Et l’amant était si brillant que dame Jeanne en oubliait le rôle qu’elle était venue jouer là, et qu’elle était, pour le moment, à la place de sa servante dans les bras de son époux. L’amour la prenait complètement et elle s’abandonnait au plaisir des sens, entièrement, sans penser à autre chose.

Pourtant elle revint à elle. L’homme était toujours auprès d’elle, la caressant encore, la couvrant de baisers.

Mais la griserie était finie. Jeanne se souvenait soudain qu’elle devait se fâcher et que le moment était venu de la grande scène d’indignation et de jalousie.

Brutalement, elle écarta le bras de son compagnon, elle sauta en bas du lit, et s’écria :

— Ah ! Ah !… Vous pouvez être fier ! Misérable !… Vous ne vous êtes même pas aperçu que c’était votre femme que vous teniez dans vos bras !…

En même temps, elle allumait une lampe pour confondre son époux…

Elle allumait une lampe et se trouvait en présence du notaire, assis sur le lit, et qui la regardait en souriant tranquillement.

L’étonnement empêchait la femme de parler. Pourtant, elle laissa échapper quelques mots révélant sa stupéfaction :

— Vous !… Vous !…

— Oui, chère amie, moi… moi qui vous aimais trop, qui n’ai pu résister à ma passion.

Mais elle l’interrompit, riant moqueusement :

— Ne dites donc pas de bêtises ! Vous êtes comme les autres. Ce n’est pas moi que vous veniez retrouver dans cette chambre. C’est la bonne… La bonne !… Ils sont tous amoureux de la bonne…

Et elle s’assit la tête dans les mains, essayant de pleurer…

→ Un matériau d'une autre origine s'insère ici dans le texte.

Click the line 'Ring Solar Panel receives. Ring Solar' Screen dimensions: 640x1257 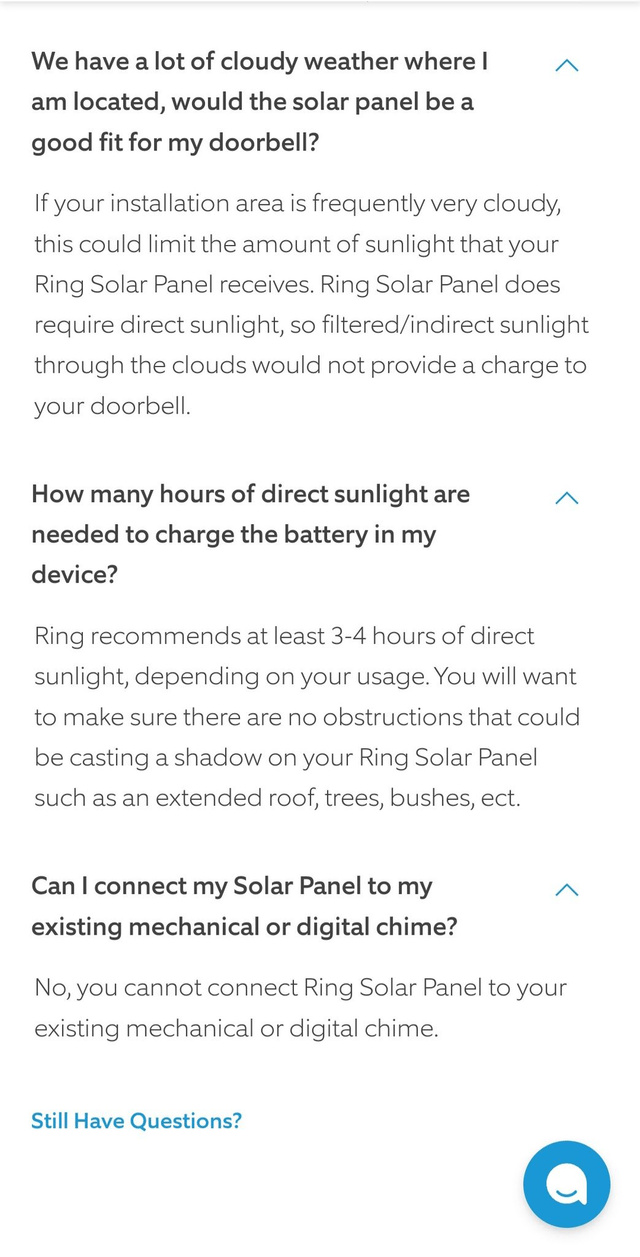[x=297, y=285]
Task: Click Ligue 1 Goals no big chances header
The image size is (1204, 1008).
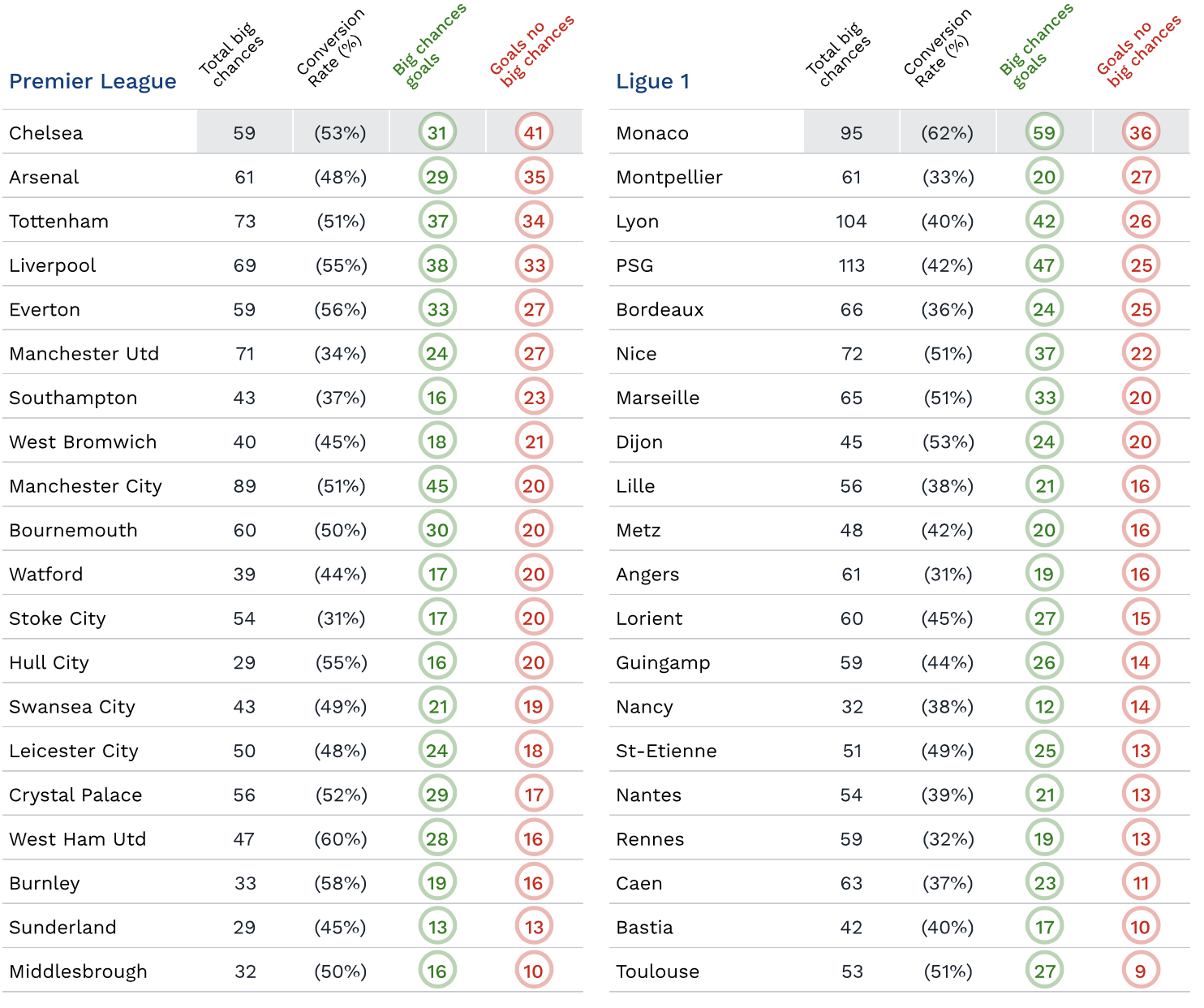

Alors il s’approcha, la prit doucement par les poignets et l’attirant vers lui, l’embrassa sur le front et sur les yeux, disant :

— Non, Jeanne chérie… Ce n’est pas la bonne, c’est bien toi que je suis venu retrouver ici. Écoute, je sais que tu as changé de chambre avec Adèle parce que ton mari devait venir cette nuit voir ta servante.

« J’ai fait boire Honoré pour qu’il ne monte pas et je suis venu prendre sa place comme tu avais pris celle de ta servante…

— C’est vrai ?… C’est bien vrai ?

— C’est la vérité. Comment je sais ce que je viens de te dire ? Je vous ai entendues, ce soir, Adèle et toi…

Là, le notaire mentait. Nous savons, nous, par suite de quel concours de circonstances, il avait été informé de ce qui s’était passé entre les deux femmes, mais on reconnaîtra qu’il était bien obligé de travestir quelque peu la vérité, pour ne pas avouer à sa maîtresse ce qui s’était passé entre lui et Adèle.

Car il pouvait à présent appeler Jeanne sa maîtresse.

La jeune femme, d’ailleurs, ne demandait qu’à le croire.

Elle ne demandait qu’à le croire et à lui pardonner, car elle avait été trop heureuse l’instant d’avant. Et elle comprenait maintenant pourquoi elle avait ressenti des impressions que son mari ne lui avait jamais fait éprouver.

Aussi, comme Robert lui disait, de nouveau :

— Tu me pardonnes !

Elle répondit, en soupirant :

Il faut bien.

Elle était ainsi plus tentante et plus désirable que jamais.

Il la prit dans ses bras, lui répétant :

— Tu me pardonnes ! Alors, c’est que tu m’aimes. Ma petite Jeannette, profitons de ces moments qui nous appartiennent bien pour nous donner encore du bonheur.

Et il l’entraîna de nouveau vers le petit lit un peu étroit pour y coucher côte à côte, mais dans lequel cependant ils se trouvèrent tout à fait à leur aise.